Warmup generates those signals: sent mail with high open rates, replies, and emails moved from spam to inbox. Peer-to-peer warmup networks exchange emails between participating inboxes calibrated to produce these engagement signals at scale. A domain typically supports 30 to 50 cold sends per day after two weeks of clean warmup. Reaching 100 to 200 per day safely takes another one to two weeks beyond that.

What skipping costs: a domain that starts cold at volume will see spam placement rates of 30 to 60 percent at Gmail and Outlook on early campaigns. In severe cases, Gmail will defer or block delivery entirely. Recovering a reputation damaged by a cold start typically takes four to six weeks of clean, low-volume sending — longer than the warmup would have taken in the first place.

Background warmup — a low-volume warmup cadence running alongside active campaigns — is worth maintaining indefinitely. It accumulates positive engagement history during gaps between campaigns so you do not lose standing during a two-week pause in outreach.

List Hygiene: Bounce Thresholds, Complaint Rates, Suppression

Bounce rate. Hard bounces mean the address does not exist or permanently rejects mail. AWS SES's warning threshold is 5 percent; sustained rates above that trigger account review. Gmail and Outlook do not publish thresholds, but measurable deliverability degradation starts around 2 percent in practice. The fix is verification: run every address through an email verification service before importing. Most services catch role addresses (info@, support@, admin@), disposable addresses, and addresses that return permanent failures. Soft bounces are less damaging but contacts that soft bounce three consecutive times should be removed.

Complaint rate. A complaint is recorded when a recipient clicks "Report spam." AWS SES monitors this against a 0.1 percent threshold; exceeding it for sustained periods triggers account review. Complaint rate reflects whether recipients find your email relevant. The only real fix is targeting: sending to people who are plausible prospects for your specific offer, not broad volume scrapes.

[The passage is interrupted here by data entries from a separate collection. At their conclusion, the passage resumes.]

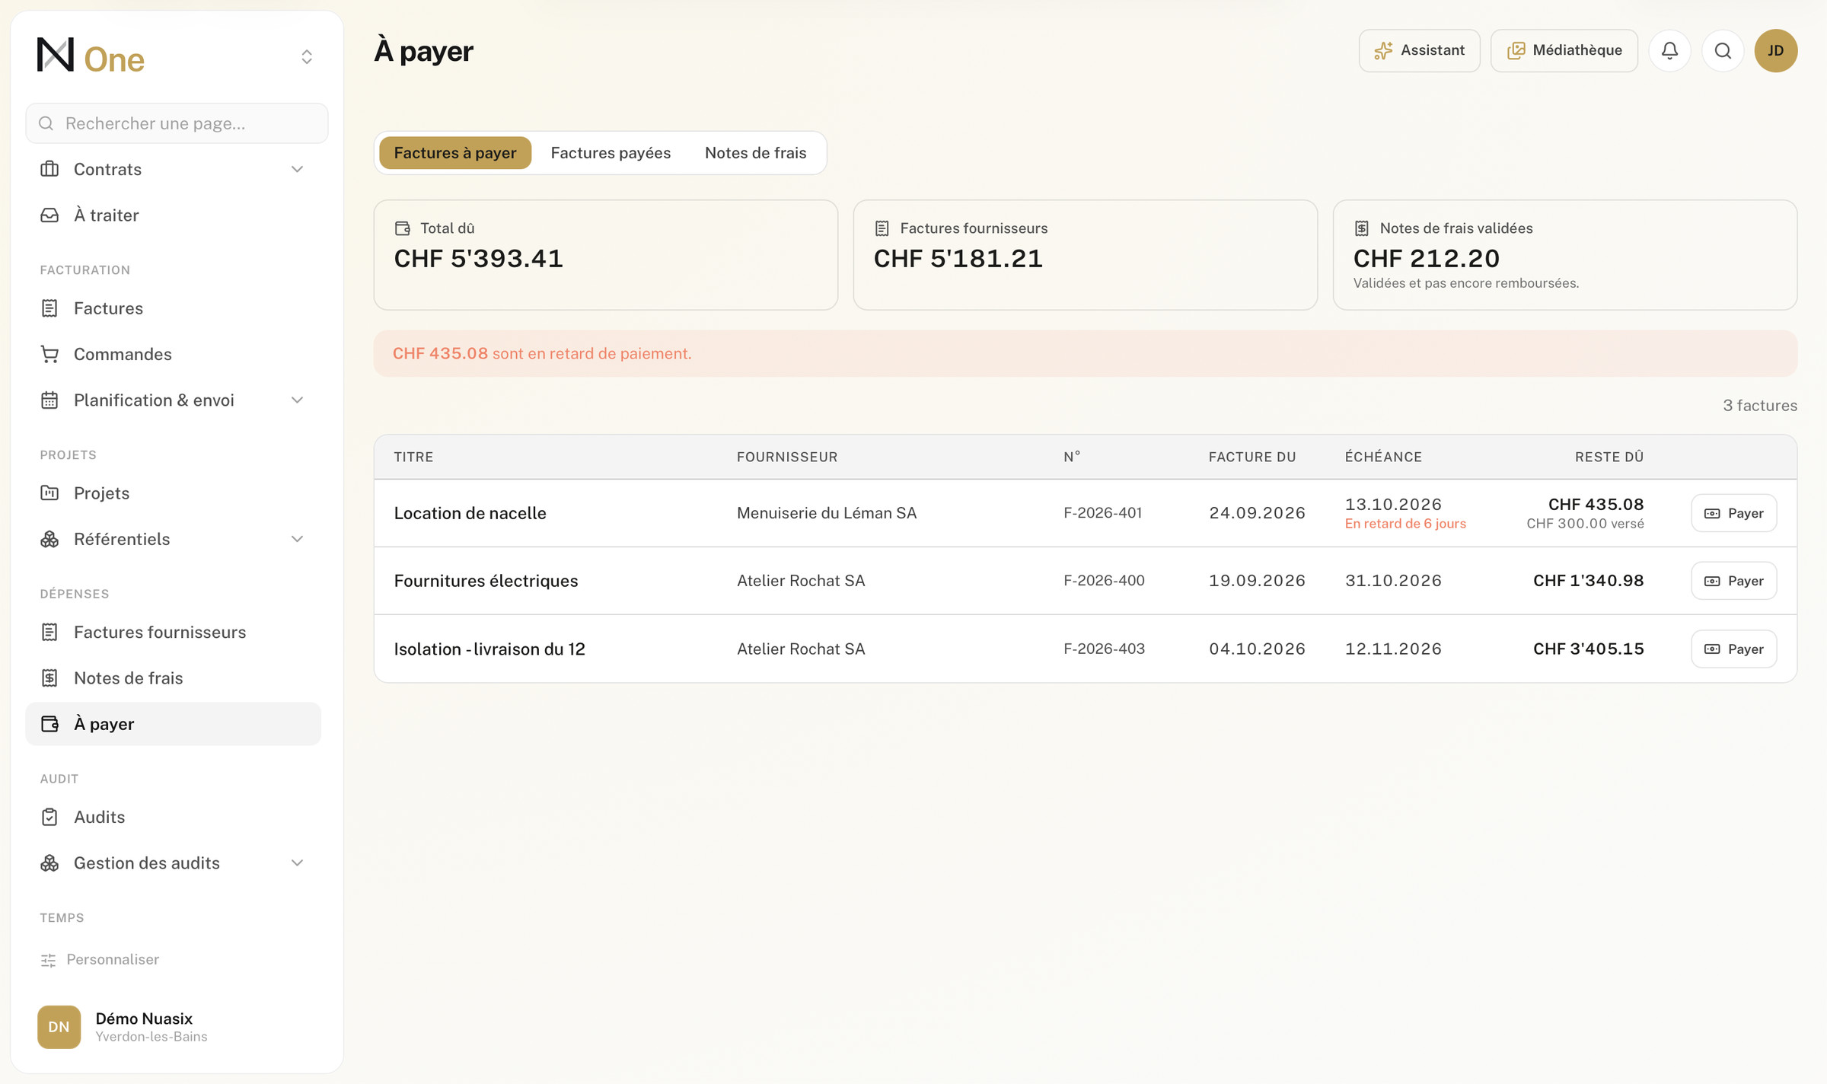This screenshot has width=1827, height=1084.
Task: Focus the Rechercher une page field
Action: pyautogui.click(x=177, y=123)
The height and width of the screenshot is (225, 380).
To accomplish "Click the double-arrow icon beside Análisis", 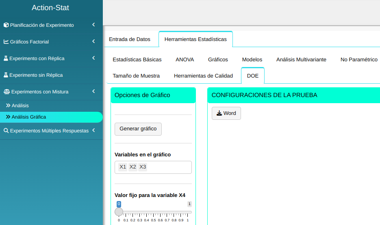I will 8,106.
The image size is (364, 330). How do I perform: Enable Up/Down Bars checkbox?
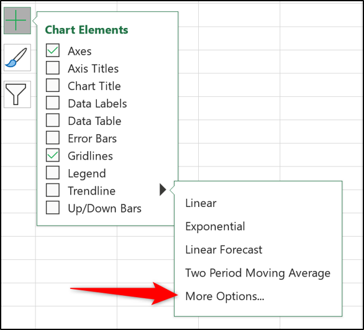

Suppression. Any contact that has unsubscribed, complained, or hard bounced must be suppressed permanently across all future sends. AWS SES maintains an account-level suppression list you can query via API. A contact suppressed in one campaign should not reappear in a different campaign because someone re-imported the list without the previous suppression applied. That scenario is one of the more common causes of complaint rate spikes in otherwise well-managed accounts.

Pre-Send Checklist

Before any campaign launches, these checks should pass.

Authentication. SPF record resolves and passes for your sending domain. DKIM selector resolves and shows a non-empty p= value. DMARC record exists with an alignment policy set. Run these against your actual sending domain — if you send from go.yourdomain.com, check that subdomain, not the apex.

Blacklist status. Sending domain and IP ranges not listed on Spamhaus ZEN, Barracuda BRBL, SURBL, or URIBL. A single listing on Spamhaus ZEN can produce immediate spam placement at providers that query it before accepting mail. Check this within 24 hours of sending, not once at setup and never again.

Content. Subject line does not contain urgency claims, financial offer language, or excessive punctuation. Body has a healthy text-to-HTML ratio — plain text or minimal HTML is best for cold outreach. Any links resolve to clean domains with no redirect chains through flagged services.

Suppression applied. Unsubscribes and hard bounces from previous campaigns are removed. Contacts who replied asking to be removed are excluded even if no formal unsubscribe link was clicked.

Volume within bounds. Daily send count for each account stays within the warmup limit for that account's age and history. A domain that finished warmup two weeks ago should not be asked to send 500 emails today because the list is large. Volume outside established bounds triggers spam placement regardless of authentication and content quality.